*Textauszug:*
================

Die meisten Todesopfer sind die Bewohner:innen von provisorischen Hütten in Wilhelmsburg. Geflüchtete, für die es gut 17 Jahre nach Ende des Krieges keine festen Heime in der Elbmetropole gibt. Eine weitere Folge, die der überstandene Zweite Weltkrieg mit sich bringt.
Zuspruch für die Bundeswehr
Heute ist vor allem Helmut Schmidts Rolle bei der Bewältigung der Flutkatastrophe in den Köpfen vieler präsent. Der damalige Polizeisenator und spätere Bundeskanzler übernimmt am Morgen des 17. Februar die Koordination des Krisenmanagements, weil sich der Erste Bürgermeister Paul Nevermann im Urlaub befindet. Vom Polizeipräsidium am heutigen Johannes-Brahms-Platz lenkt er die Rettungsmaßnahmen und bleibt danach vielen Hamburger:innen als kühler Stratege und unerschrockener, pragmatischer Entscheider in Erinnerung. Doch ist diese Wahrnehmung aus heutiger Sicht gerechtfertigt?

================

*Untersuchte Daten:*

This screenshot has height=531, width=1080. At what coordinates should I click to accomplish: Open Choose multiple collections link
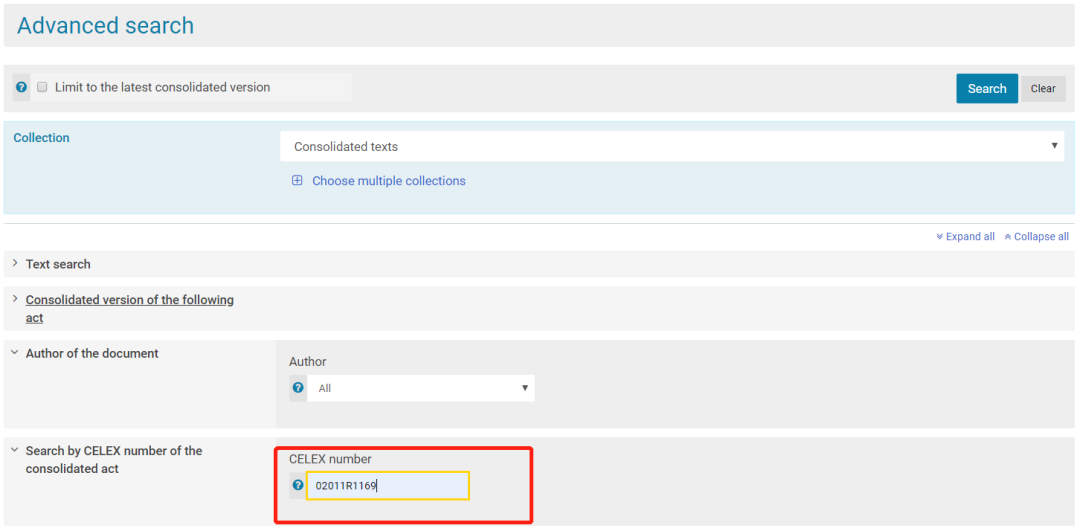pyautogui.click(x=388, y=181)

================

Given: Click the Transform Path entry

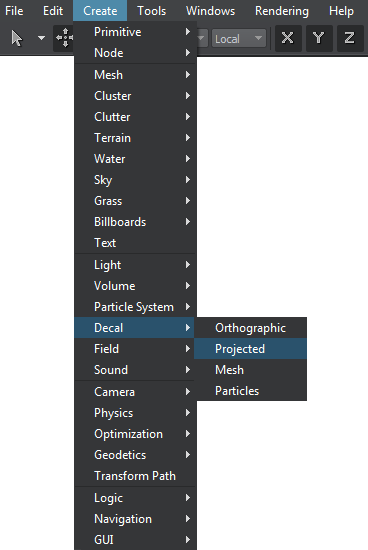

================

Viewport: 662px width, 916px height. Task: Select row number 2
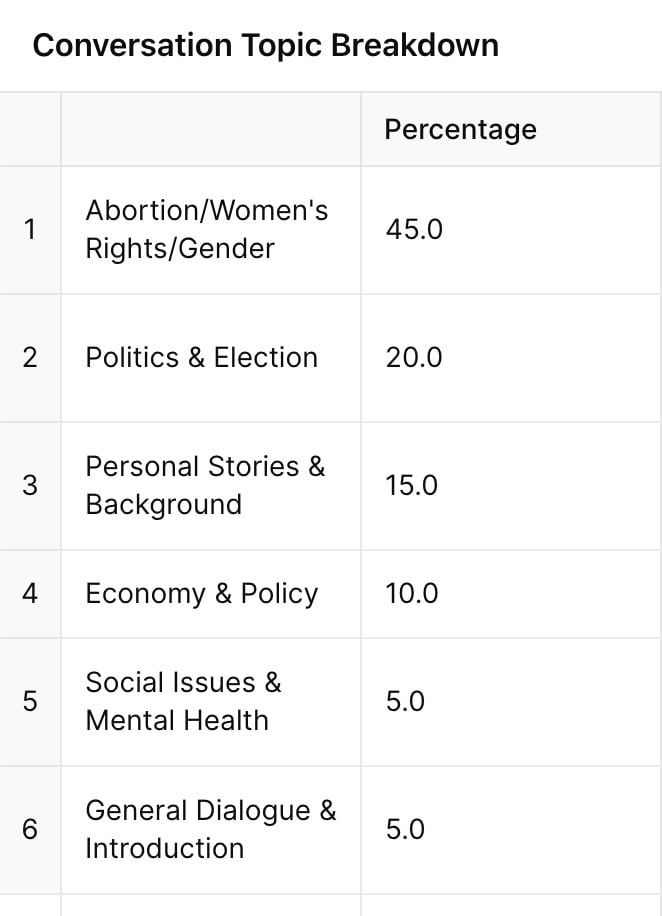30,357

================

*Aufgabensammlung:*
1) Wie lautet der folgende Satz aus dem Text über die Hamburger Flutkatastrophe auf Englisch: „Der damalige Polizeisenator und spätere Bundeskanzler übernimmt am Morgen des 17. Februar die Koordination des Krisenmanagements, weil sich der Erste Bürgermeister Paul Nevermann im Urlaub befindet.“
2) Von wo aus lenkt Helmut Schmidt laut dem Text über die Hamburger Flutkatastrophe die Rettungsmaßnahmen?
3) Führe den Text über Helmut Schmidt und die Hamburger Flutkatastrophe im Anschluss an die Frage „Doch ist diese Wahrnehmung aus heutiger Sicht gerechtfertigt?“ weiter.

*Antworten:*
1) The then police senator and later Federal Chancellor takes over the coordination of crisis management on the morning of February 17, because First Mayor Paul Nevermann is on vacation.

2) Vom Polizeipräsidium am heutigen Johannes-Brahms-Platz.

3)
„In der Nacht waren bereits rund 1.500 Helfer im Einsatz. Das war, bevor Schmidt im Polizeipräsidium ankam. Aber er war es, der die Maßnahmen systematischer gestaltete“, ordnet Historiker Strupp ein. Dabei helfen ihm seine Kontakte zur jungen Bundeswehr und zur Nato. „Das positive Bild Schmidts bei der Katastrophe ist nicht völlig unberechtigt, aber die Sicht, dass niemand irgendwas tat, bevor er im Polizeipräsidium ankam, stimmt nicht ganz“, ordnet Strupp ein. Aus Schmidts Zeit als Bundestagsabgeordneter in Bonn zwischen 1953 und Januar 1962 ist er bestens vernetzt. Er bittet NATO-Verbündete, die Bundeswehr und stationierte Truppen der ehemaligen alliierten Besatzer um Hilfe. Und das, obwohl es dazu keine rechtliche Grundlage gab.
Todesopfer bei den Helfern
Erst seit 1968 ist in den Notstandsgesetzen geregelt, dass die Bundeswehr im Katastrophenfall im Innern eingreifen darf. 1955 gegründet, ist die Armee des neuen deutschen Staates in der Bevölkerung unbeliebt. Zu präsent sind die Schrecken des Krieges, zu groß die Befürchtungen vor einem unkontrollierbaren Waffenapparat, von dem neuerliche Aggression ausgehen könnte. Unverhofft erhält die Armee der Bundesrepublik mit der Sturmflut ihre erste Bewährungschance. Und sie nutzt sie.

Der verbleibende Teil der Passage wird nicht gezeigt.